Mas não é bem assim. A "terceira dimensão" tem DNA verde e amarelo e nasceu na primeira parte do século passado, mais precisamente pelo Rio de Janeiro, em 1934.
Naquele ano, Sebastião Comparato, italiano naturalizado brasileiro, apresentou os primeiros modelos funcionais de projetores tridimensionais do país.
O objetivo era criar imagens com profundidade real, capazes de ocupar o espaço diante do espectador.

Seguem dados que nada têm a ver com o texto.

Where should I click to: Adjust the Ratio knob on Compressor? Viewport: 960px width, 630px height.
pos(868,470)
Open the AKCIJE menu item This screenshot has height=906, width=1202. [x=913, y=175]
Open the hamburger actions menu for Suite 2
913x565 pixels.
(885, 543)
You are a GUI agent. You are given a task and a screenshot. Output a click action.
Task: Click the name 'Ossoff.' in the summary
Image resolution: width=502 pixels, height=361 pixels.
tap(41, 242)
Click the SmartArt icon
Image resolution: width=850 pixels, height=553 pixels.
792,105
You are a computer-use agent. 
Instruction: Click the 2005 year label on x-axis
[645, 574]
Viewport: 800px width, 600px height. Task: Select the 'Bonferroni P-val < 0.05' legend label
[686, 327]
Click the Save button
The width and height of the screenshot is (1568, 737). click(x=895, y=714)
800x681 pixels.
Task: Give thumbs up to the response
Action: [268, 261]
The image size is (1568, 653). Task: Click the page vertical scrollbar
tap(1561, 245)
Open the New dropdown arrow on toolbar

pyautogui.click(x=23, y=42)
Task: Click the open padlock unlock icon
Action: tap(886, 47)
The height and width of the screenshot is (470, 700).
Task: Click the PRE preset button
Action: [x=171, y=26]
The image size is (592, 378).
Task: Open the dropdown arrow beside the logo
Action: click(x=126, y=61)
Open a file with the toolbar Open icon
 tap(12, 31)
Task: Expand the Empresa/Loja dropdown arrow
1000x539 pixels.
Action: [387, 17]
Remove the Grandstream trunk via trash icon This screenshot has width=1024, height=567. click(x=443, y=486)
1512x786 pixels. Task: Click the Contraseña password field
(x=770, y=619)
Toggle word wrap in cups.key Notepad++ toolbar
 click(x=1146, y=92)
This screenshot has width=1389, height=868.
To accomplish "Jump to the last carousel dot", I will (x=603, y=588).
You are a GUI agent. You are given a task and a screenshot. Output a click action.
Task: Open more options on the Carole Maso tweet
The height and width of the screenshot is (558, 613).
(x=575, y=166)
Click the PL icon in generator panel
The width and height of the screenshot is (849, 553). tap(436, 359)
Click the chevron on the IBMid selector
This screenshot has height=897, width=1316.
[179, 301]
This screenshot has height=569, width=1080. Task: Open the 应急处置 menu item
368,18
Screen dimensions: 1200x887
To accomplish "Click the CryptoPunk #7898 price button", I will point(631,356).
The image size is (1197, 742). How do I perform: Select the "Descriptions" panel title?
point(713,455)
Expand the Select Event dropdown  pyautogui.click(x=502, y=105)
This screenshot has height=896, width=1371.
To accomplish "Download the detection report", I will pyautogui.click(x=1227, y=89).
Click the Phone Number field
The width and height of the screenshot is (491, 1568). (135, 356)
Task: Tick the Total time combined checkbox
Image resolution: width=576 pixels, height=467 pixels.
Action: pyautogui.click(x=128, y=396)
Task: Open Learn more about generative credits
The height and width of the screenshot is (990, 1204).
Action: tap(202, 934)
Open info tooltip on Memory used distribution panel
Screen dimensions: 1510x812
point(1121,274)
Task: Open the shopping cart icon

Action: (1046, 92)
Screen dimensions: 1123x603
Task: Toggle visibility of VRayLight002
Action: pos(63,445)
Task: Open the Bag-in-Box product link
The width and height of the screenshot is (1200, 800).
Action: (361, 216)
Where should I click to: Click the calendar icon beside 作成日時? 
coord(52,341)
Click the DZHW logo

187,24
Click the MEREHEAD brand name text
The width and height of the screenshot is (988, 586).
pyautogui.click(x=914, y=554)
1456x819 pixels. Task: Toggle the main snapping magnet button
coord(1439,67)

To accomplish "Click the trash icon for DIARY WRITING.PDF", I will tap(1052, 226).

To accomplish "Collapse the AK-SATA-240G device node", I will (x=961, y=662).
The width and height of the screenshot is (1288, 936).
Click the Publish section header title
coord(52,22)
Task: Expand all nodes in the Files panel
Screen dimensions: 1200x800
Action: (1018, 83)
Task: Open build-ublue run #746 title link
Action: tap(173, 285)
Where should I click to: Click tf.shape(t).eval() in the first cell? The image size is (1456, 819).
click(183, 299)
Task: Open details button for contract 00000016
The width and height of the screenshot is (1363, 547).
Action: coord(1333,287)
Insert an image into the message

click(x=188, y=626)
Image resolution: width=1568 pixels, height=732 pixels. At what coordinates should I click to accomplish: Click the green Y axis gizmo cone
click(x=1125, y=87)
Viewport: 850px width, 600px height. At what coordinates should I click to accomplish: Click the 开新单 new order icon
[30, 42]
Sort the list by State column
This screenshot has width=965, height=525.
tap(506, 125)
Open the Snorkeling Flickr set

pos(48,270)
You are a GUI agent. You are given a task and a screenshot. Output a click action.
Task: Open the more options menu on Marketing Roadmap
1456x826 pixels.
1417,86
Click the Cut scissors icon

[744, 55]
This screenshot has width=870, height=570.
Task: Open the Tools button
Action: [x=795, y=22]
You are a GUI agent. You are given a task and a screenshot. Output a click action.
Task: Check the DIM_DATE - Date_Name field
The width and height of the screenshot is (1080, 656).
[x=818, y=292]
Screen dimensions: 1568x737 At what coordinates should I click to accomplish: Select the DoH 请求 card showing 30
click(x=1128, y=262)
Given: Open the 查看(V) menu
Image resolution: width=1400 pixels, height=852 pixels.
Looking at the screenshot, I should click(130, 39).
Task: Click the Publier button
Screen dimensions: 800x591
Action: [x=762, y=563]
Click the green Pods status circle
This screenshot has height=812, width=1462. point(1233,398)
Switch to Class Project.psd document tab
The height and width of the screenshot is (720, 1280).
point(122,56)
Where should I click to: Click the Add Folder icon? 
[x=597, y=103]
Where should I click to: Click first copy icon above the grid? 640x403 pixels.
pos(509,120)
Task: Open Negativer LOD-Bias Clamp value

Comparato havia chegado ao Brasil ainda bebê e construiu sua trajetória em São Paulo. Formou-se em medicina, mas dedicou grande parte da vida ao estudo da visão humana, da percepção e da imagem em movimento.
A partir desses estudos, passou a buscar o que chamava de “terceira dimensão” no cinema.
O resultado foi um sistema que podia ser adaptado a projetores comuns. Um pequeno equipamento adicional e uma tela especial permitiam que a imagem fosse refletida por um espelho.
O efeito criava a sensação de profundidade, como se a cena avançasse sobre um palco vazio. Pessoas e paisagens ganhavam volume diante do público.
Em 1934, os modelos foram apresentados no Rio de Janeiro, então capital federal. Dois anos depois, em 1936, o sistema foi demonstrado no Cine Metrópole, que passou por adaptações para receber a tecnologia.